Page MenuHomePhabricator

mw-scripts SAL integration
Closed, ResolvedPublic

Description

Long running jobs (if not all jobs) should be announced on SAL. Today's incident (link TBA) was related to an mw-script job that was announced, however, it started hours before the incident.

We could consider which of the following would work for us

  • Every triggered mw-script job must/may be announced on SAL
  • For every 30', 60',? the job is still running, a new announcement could be made, eg "mw-script picking-apples job has been running since $timestamp"

Details

Event Timeline

A mwscript-k8s flag to log to SAL is on my to-do list -- I hadn't gotten around to filing a task, thanks.

I don't think it would have helped us in this incident, though: there actually wasn't a long-running mw-script job, there were 1,839 short-running ones. (And in fact that's where the problem came from.) Logging each job would have been too spammy, so even if mwscript-k8s could do that, the user would have turned it off and made one manual !log instead -- which is what she did. So I think that would have looked the same.

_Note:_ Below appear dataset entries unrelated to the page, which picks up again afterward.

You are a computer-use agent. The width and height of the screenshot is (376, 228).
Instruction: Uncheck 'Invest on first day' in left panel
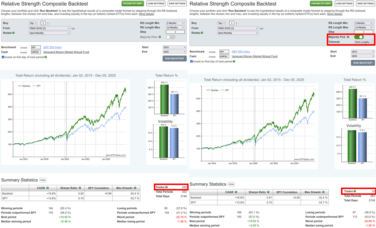(3, 57)
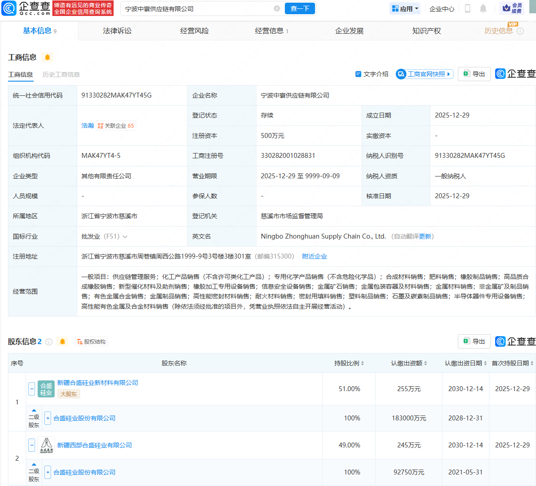This screenshot has height=486, width=536.
Task: Switch to the 知识产权 tab
Action: point(426,31)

Thinking hypothetically about a single long-running job that misbehaves, I agree we'd want some way for responders to know it's there. I think re-announcing every job every hour might also be too noisy to be effective, especially since there are some intentionally long-lived scripts, but it's a good starting point for discussion.

The usual way to check on job status is with kube_env mw-script codfw; kubectl get job -- in this case, when your terminal started vomiting a couple thousand almost-identical lines, you'd have a quick idea what the problem might be. The catch is, that only helps after you think "hm, I wonder if a maintenance script might be the problem." So we might still need some other form of visibility to lead you down that path.

Change #1174579 had a related patch set uploaded (by RLazarus; author: RLazarus):

[operations/puppet@production] deployment_server: Add --sal to mwscript_k8s

https://gerrit.wikimedia.org/r/1174579

Change #1174579 merged by RLazarus:

[operations/puppet@production] deployment_server: Add --sal to mwscript_k8s

https://gerrit.wikimedia.org/r/1174579

Mentioned in SAL (#wikimedia-operations) [2025-08-04T19:39:44Z] <rzl@deploy1003> mwscript-k8s job started: Version.php --wiki=urwiki # Testing --sal for T376776

Implemented and documented on Wikitech.

I think this will probably be all we do here. I was considering enabling --sal by default eventually, but I think I'm convinced it would be a mistake: thinking of cases like resetUserEmail.php, changePassword.php, and a few other examples where script args are sensitive, the convenience of automatic logging is outweighed by the risk of inadvertently logging something inappropriate.

As discussed above I still agree with the idea of another form of visibility for long-running or high-volume jobs, but I don't think the SAL is it.